Frequency (y-Axis) of BSGscores (x-Axis) for Set of 7–30 Randomly Selected Yeast Promoters (Blue Bars) Compared with the Probability Distribution of the Estimated Generalized Extreme Value Distribution (Orange Line)
Empirical and estimated cumulative probability distribution (black triangles and orange line, respectively) are shown in the inset. The empirical and estimated distributions are the same with p = 0.997 according to a KS test.
Table 1.
Summary of Genome-Wide Predictions of TF Specificities
Figure 5.
Differences between BSG Predictions and Gibbs Sampling
The motif predicted by BSGs is compared with the best-scoring motif from an equivalent amount of Gibbs sampling. In some cases, such as HSF1 and LEU3, BSGs perform better through better estimation of the width of the motif. In such cases, manually choosing the correct motif width based on a priori knowledge allows Gibbs sampling to predict the correct motif. In other cases, however, such as SIP4 and RDS1, choosing the best Gibbs sampling width does not produce the correct prediction. For RDS1, N/A indicates that the motif width reported previously [29] matches the width of the best Gibbs sampling motif, and thus manually selecting the motif width does not alter the Gibbs sampling prediction.
Figure 6.
Benchmarked Evaluation of BSG Binding Site Predictions for Yeast Datasets from Tompa et al. [13]
Performance of BSG predictions are compared with the three best-performing algorithms according to a previously published evaluation. Performance measures (x-axis) are nSn (nucleotide sensitivity), nPPV (nucleotide positive predictive value), nPC (nucleotide performance coefficient), nCC (nucleotide correlation coefficient), sSn (site sensitivity), sPPV (site positive predictive value), and sASP (average site performance). For formulas used to calculate these measures, see Materials and Methods. BSGs significantly outperform all previous evaluated algorithms in nearly every measure. Most notable are improvements in nucleotide and site positive predictive value, where predictions from BSGs achieve values of 0.71 and 0.77, respectively.
Figure 7.
Comparison of Robustness to Noisy Decoy Promoters between BSG Predictions, Positional Clustering [25], and an Equivalent Amount of Gibbs Sampling Runs (6,656 Gibbs Sampling Predictions)
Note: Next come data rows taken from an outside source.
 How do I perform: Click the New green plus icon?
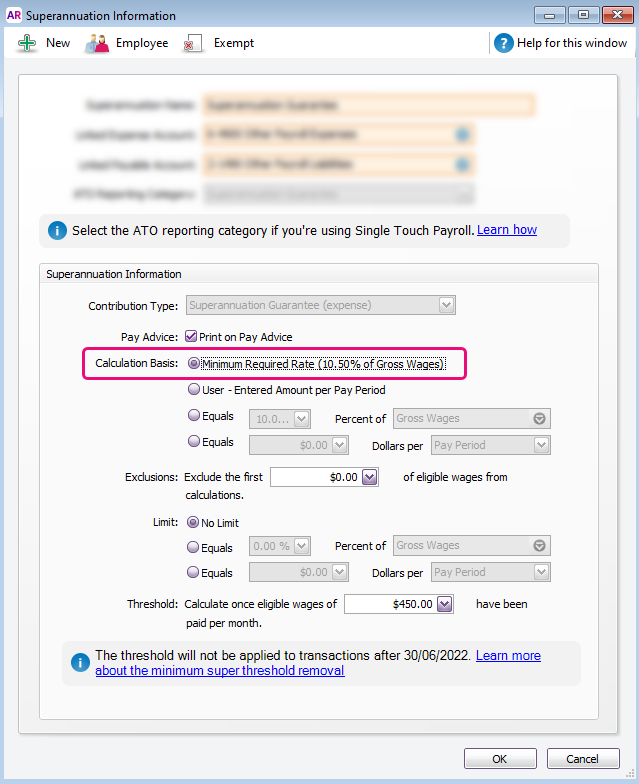coord(27,43)
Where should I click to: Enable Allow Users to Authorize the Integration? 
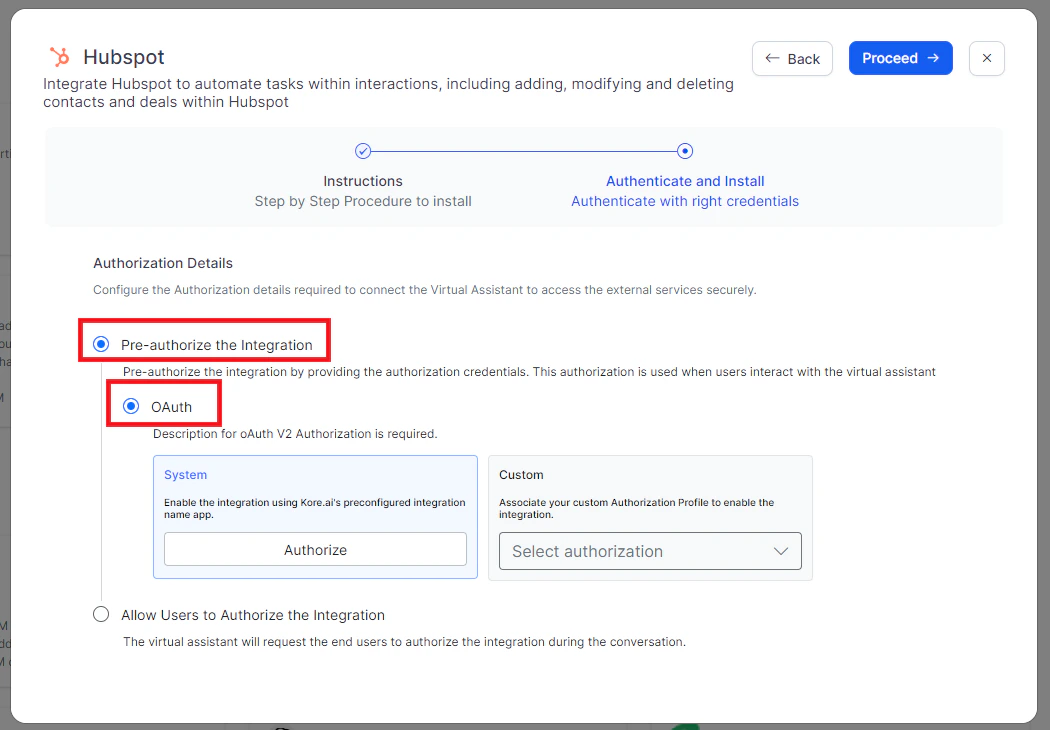coord(101,614)
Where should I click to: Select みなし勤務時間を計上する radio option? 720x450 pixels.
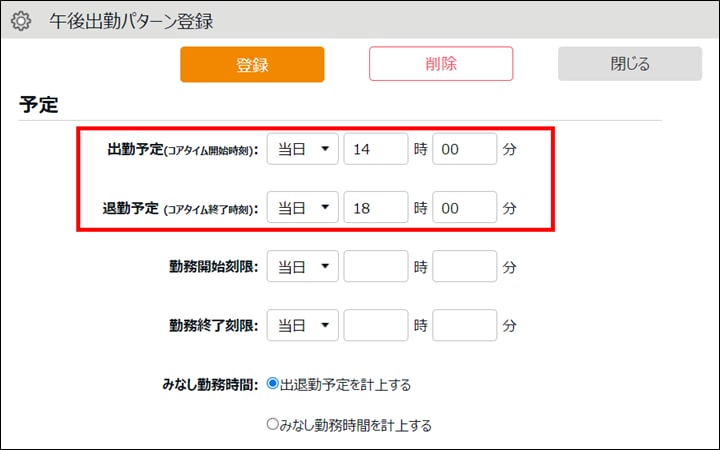tap(273, 425)
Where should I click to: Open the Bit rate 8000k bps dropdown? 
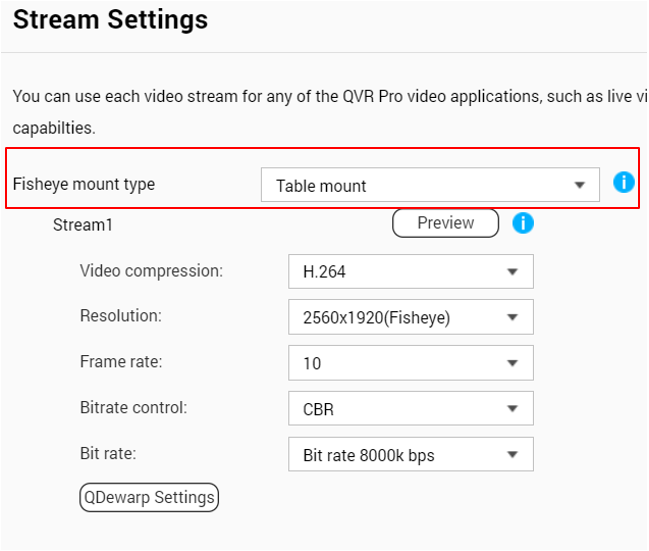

For each of the signal sets, varying numbers of random S. cerevisiae promoters were added to the original ChIP–chip derived set (x-axis). TFBS predictions were made using BSGs (circles), positional clustering (triangles), and the best predictions from an equivalent number of iterations of Gibbs sampling alone (squares). For each set of predictions, the PPV (y-axis) was calculated by comparing the prediction with published motifs as described in Methods. For BSG predictions, filled, half-filled, and open circles represent p < 0.01, p < 0.1, and p > 0.1, respectively. BSGs attain dramatically higher PPV than Gibbs sampling alone, especially in the noisiest input sets. In some cases, the PPV does not decrease monotonically with the addition of noise. This effect is the result of spurious instances of the binding site occurring in the decoy promoters. Although STE12 predictions are not significant, the well-known motif is almost always discovered. In all STE12 predictions, multiple components were identified in the BSG, highlighting the need to generalize the p-value to graphs with multiple motifs.